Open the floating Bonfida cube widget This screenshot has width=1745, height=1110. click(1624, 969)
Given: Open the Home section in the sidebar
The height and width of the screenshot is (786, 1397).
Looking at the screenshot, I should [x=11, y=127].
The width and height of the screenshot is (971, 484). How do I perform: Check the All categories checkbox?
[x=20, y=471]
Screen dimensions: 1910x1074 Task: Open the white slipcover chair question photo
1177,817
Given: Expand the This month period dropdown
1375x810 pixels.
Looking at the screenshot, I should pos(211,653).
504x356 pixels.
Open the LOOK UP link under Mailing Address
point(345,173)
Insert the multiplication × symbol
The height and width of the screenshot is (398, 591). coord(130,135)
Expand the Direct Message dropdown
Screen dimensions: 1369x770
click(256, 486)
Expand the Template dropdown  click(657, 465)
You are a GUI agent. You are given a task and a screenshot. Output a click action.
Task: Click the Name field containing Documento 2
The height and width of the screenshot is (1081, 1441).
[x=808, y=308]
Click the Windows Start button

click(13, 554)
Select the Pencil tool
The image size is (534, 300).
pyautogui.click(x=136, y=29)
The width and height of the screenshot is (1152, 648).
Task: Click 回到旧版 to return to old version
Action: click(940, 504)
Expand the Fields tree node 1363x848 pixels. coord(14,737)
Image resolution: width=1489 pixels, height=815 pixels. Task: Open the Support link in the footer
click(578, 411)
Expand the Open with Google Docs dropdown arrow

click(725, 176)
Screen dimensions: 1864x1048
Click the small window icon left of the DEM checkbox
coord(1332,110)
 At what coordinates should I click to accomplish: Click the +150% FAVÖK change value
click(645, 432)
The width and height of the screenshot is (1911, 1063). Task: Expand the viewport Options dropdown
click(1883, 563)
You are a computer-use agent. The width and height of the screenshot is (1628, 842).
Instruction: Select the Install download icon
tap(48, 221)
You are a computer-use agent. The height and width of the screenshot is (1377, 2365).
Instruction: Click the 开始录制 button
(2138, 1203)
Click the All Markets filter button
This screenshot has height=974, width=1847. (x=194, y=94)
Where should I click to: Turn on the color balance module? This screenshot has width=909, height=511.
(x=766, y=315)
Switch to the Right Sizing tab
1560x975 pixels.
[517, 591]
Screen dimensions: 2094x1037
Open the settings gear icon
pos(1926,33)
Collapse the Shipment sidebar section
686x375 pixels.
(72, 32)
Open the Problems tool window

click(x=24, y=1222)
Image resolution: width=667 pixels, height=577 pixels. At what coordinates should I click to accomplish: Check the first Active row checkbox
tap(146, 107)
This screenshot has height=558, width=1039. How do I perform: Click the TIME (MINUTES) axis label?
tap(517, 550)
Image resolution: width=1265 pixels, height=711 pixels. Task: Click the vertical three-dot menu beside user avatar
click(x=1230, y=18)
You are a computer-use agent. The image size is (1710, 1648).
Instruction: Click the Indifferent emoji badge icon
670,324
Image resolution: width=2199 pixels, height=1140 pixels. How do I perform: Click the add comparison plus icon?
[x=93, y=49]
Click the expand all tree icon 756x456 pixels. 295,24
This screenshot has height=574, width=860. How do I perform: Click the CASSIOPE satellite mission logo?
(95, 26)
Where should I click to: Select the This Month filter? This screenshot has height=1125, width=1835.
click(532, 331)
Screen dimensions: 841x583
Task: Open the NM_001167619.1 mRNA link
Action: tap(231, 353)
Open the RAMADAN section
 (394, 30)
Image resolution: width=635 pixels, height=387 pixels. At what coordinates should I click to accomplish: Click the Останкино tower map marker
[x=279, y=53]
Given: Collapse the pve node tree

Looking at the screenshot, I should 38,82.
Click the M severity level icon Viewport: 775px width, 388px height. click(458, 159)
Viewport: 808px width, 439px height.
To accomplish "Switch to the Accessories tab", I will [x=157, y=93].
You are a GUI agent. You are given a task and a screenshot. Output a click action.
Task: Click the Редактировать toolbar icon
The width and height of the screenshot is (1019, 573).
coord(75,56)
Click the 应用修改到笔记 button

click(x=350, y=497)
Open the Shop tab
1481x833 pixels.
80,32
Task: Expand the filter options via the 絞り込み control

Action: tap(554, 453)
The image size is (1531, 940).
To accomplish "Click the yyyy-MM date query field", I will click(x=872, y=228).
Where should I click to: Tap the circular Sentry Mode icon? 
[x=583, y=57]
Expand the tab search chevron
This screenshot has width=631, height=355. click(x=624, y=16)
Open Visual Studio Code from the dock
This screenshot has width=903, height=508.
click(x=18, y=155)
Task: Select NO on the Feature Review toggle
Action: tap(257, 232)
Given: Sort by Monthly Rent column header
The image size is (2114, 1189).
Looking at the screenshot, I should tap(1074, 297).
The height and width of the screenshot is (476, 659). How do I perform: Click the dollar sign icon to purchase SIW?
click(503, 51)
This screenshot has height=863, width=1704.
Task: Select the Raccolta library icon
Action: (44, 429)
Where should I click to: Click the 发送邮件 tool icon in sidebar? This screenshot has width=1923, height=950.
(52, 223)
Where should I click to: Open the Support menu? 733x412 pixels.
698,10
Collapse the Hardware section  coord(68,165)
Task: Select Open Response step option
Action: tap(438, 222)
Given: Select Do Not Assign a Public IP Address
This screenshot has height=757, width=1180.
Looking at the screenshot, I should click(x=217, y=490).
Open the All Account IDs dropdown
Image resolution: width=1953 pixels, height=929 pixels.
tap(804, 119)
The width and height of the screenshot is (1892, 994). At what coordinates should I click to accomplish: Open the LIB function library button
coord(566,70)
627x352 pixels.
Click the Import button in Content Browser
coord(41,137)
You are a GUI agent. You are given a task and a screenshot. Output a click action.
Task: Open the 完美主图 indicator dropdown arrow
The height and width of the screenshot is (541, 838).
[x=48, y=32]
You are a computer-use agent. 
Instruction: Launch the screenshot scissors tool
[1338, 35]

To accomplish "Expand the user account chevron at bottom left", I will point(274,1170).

What the exercise asks
Among the lines of the records, copy out each one that contains the word "agent".

Your response
You are a GUI agent. You are given a task and a screenshot. Output a click action.
You are a computer-use agent. The width and height of the screenshot is (1628, 842).
You are a computer-use agent. The height and width of the screenshot is (1377, 2365).
You are a computer-use agent. The image size is (1710, 1648).
You are a GUI agent. You are given a task and a screenshot. Output a click action.
You are a GUI agent. You are given a task and a screenshot. Output a click action.
You are a computer-use agent. 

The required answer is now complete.